Al secondo posto Jamie Thomas cita il mondo finance. «È un settore nel quale il risk management cresce a livelli esponenziali e che utilizza sempre nuovi servizi: basti pensare, ad esempio, al riconoscimento facciale agli sportelli automatici. Sono tutti servizi che richiedono grandi capacità cognitive».
Jamie Thomas cita ancora il mondo automotive, che lavora in ordini di terabyte di dati per arrivare ai social data: «Sono dati che possono servire caldi, per analisi in real time, ma che hanno poi una loro vita da freddi, per rappresentare le situazioni in un determinato momento nel tempo. Applicazioni? Penso in primo luogo alla gestione della sicurezza degli eventi».
La forza dell’ecosistema
In questo scenario IBM si muove in una logica di ecosistema. Anzi, di nuovo ecosistema costruito intorno a OpenPower. «Parliamo di ISV ma anche dei player del mercato open source. Al momento fanno parte dell’ecosistema circa 300 realtà: questo ci consente di creare la giusta innovazione e di portare le soluzioni innovative verso il mercato».
Prossima frontiera: il Quantum Computing
Infine, Jamie Thomas non può non guardare alla prossima frontiera dei dati: il Quantum Computing.
«Con questa spinta sempre più forte sul dato e sugli analytics, le architetture tradizionali finiscono per non essere più sufficienti.
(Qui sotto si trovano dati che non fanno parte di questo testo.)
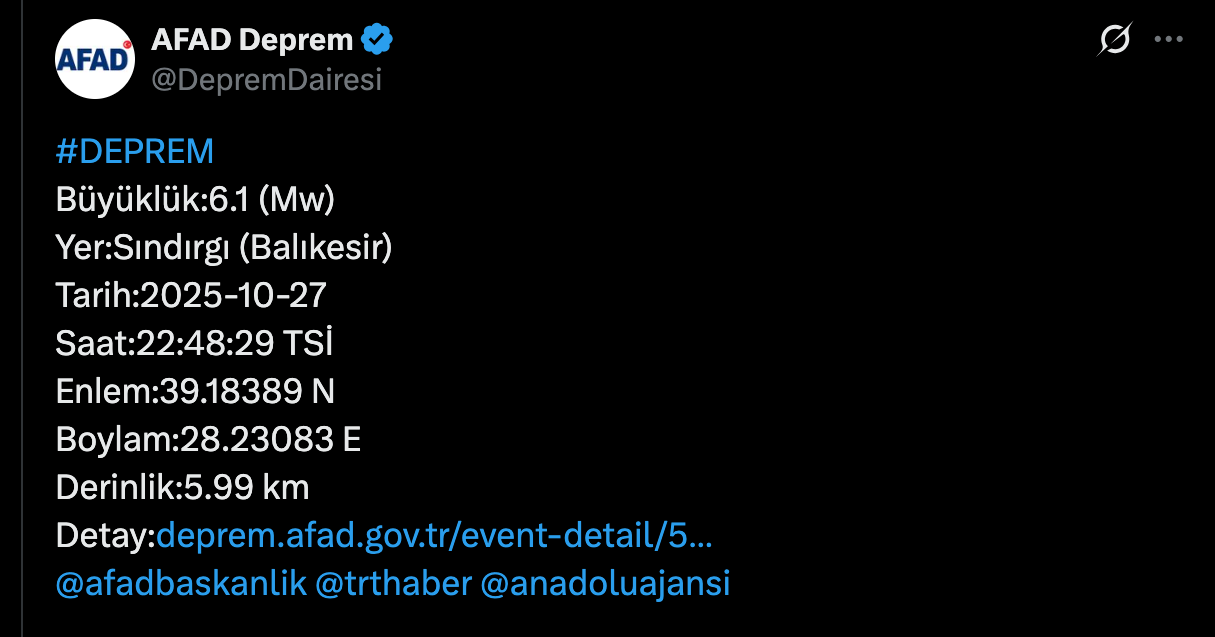Click the Detay: label text
This screenshot has height=637, width=1215.
tap(105, 536)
Per questo con i nostri progetti di Quantum Computing pensiamo di indirizzare quel mondo che andrà oltre le tradizionali architetture CMOS. Il Quantum Computing non sostituirà il modello transazionale attuale, ma sarà una opportunità in più, sulla quale vogliamo coinvolgere di nuovo un ecosistema».
Il modello business? Cloud based: su questo Thomas è chiara.
«Il Quantum Computing poggerà su un modello cloud: dal cloud daremo accesso alla nostra potenza computazionale, lo stack software sarà accessibile grazie a nuove API e sarà più semplice l’onboarding di chi sviluppa».